### WHAT YOU ARE ASKED TO DO
Give back only the lines in the records below from the one with "[Жена Валерия Меладзе" to the one with "главную страницу (60, 77)", both inclusive, word for word.

*** RECORDS FOR PROCESSING ***

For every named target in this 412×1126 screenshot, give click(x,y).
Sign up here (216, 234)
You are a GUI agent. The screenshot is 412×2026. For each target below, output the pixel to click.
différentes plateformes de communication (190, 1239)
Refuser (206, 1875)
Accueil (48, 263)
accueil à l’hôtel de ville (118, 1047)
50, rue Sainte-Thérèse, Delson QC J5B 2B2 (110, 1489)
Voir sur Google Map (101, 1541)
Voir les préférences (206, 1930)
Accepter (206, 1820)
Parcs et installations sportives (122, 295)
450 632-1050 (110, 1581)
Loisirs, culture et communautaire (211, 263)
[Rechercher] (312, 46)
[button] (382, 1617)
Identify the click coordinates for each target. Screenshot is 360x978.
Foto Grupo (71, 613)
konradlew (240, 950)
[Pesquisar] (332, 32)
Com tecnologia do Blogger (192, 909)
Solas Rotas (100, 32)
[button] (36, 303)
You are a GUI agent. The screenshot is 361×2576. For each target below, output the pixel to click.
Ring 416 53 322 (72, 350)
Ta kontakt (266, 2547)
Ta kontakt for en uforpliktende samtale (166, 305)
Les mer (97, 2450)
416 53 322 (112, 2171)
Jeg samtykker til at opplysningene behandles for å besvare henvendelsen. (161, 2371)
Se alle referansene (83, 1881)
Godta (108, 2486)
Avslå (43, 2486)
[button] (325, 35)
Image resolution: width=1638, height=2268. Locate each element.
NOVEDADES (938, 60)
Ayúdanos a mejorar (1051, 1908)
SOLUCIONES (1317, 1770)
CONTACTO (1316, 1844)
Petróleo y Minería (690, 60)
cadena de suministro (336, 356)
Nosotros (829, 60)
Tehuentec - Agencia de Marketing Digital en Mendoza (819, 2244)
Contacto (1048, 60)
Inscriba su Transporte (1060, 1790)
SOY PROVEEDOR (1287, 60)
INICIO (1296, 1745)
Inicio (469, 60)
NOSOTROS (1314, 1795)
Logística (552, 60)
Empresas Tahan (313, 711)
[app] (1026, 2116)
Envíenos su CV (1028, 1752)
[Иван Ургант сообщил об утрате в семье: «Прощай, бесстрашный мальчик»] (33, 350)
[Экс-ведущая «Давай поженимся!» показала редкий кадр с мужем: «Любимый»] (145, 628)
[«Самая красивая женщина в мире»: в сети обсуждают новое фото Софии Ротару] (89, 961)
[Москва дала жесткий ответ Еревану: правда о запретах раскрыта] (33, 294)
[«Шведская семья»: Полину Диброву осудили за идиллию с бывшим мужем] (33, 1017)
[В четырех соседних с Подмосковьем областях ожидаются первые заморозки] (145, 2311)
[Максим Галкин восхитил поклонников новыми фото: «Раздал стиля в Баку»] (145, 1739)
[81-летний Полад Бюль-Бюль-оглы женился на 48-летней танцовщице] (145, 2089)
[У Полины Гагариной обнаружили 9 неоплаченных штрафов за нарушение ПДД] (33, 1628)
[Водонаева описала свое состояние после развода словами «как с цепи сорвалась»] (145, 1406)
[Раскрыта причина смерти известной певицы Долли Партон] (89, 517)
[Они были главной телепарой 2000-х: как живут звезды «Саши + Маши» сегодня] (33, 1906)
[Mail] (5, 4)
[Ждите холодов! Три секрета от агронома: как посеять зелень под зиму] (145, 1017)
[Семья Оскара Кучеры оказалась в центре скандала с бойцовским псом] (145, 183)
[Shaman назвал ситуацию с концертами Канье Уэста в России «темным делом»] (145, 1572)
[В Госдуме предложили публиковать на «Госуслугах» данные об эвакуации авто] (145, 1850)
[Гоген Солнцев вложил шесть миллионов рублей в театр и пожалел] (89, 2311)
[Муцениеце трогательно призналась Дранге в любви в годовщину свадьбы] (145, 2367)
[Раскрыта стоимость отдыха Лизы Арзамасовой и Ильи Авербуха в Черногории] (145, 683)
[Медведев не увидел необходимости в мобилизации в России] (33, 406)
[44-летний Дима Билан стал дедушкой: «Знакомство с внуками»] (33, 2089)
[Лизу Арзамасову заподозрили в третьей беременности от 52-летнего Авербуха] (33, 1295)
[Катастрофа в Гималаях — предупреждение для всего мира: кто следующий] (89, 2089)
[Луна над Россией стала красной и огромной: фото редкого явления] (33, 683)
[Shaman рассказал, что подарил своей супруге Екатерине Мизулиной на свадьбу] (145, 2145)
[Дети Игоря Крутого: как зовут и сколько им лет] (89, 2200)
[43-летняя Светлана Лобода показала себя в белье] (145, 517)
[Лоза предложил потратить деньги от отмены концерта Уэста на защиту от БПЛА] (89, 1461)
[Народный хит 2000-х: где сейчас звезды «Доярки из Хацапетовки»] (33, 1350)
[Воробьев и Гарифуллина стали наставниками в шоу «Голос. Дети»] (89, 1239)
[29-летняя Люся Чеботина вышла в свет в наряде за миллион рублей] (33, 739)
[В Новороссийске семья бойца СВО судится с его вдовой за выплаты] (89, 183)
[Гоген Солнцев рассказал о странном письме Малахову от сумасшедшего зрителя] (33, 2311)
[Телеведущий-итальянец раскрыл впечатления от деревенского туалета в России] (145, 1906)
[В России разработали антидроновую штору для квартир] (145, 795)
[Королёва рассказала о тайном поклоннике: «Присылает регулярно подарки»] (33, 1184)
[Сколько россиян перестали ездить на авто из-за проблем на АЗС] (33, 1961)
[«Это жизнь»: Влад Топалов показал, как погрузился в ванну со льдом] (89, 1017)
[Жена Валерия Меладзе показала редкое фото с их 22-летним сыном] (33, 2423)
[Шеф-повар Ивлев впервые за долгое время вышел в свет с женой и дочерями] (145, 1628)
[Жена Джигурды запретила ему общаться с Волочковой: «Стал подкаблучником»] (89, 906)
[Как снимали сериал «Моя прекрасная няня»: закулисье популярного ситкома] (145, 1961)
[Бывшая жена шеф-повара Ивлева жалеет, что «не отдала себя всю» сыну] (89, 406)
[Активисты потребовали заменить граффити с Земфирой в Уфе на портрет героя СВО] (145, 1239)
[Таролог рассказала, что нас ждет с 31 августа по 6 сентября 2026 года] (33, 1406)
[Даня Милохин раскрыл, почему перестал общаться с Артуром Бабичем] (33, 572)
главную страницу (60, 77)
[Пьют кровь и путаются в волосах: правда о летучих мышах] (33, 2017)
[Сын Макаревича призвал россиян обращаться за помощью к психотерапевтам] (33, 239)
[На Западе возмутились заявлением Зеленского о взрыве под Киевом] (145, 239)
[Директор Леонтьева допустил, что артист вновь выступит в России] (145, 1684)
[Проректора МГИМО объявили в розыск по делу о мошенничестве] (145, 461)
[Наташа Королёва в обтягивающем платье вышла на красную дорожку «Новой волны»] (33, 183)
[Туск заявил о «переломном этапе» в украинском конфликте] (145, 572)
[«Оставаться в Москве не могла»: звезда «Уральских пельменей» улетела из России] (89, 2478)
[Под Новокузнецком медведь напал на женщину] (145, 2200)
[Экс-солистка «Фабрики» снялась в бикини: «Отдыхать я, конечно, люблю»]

*** End of RECORDS FOR PROCESSING ***

### THE COMPLETED TASK
[Жена Валерия Меладзе показала редкое фото с их 22-летним сыном] (33, 2423)
[Шеф-повар Ивлев впервые за долгое время вышел в свет с женой и дочерями] (145, 1628)
[Жена Джигурды запретила ему общаться с Волочковой: «Стал подкаблучником»] (89, 906)
[Как снимали сериал «Моя прекрасная няня»: закулисье популярного ситкома] (145, 1961)
[Бывшая жена шеф-повара Ивлева жалеет, что «не отдала себя всю» сыну] (89, 406)
[Активисты потребовали заменить граффити с Земфирой в Уфе на портрет героя СВО] (145, 1239)
[Таролог рассказала, что нас ждет с 31 августа по 6 сентября 2026 года] (33, 1406)
[Даня Милохин раскрыл, почему перестал общаться с Артуром Бабичем] (33, 572)
главную страницу (60, 77)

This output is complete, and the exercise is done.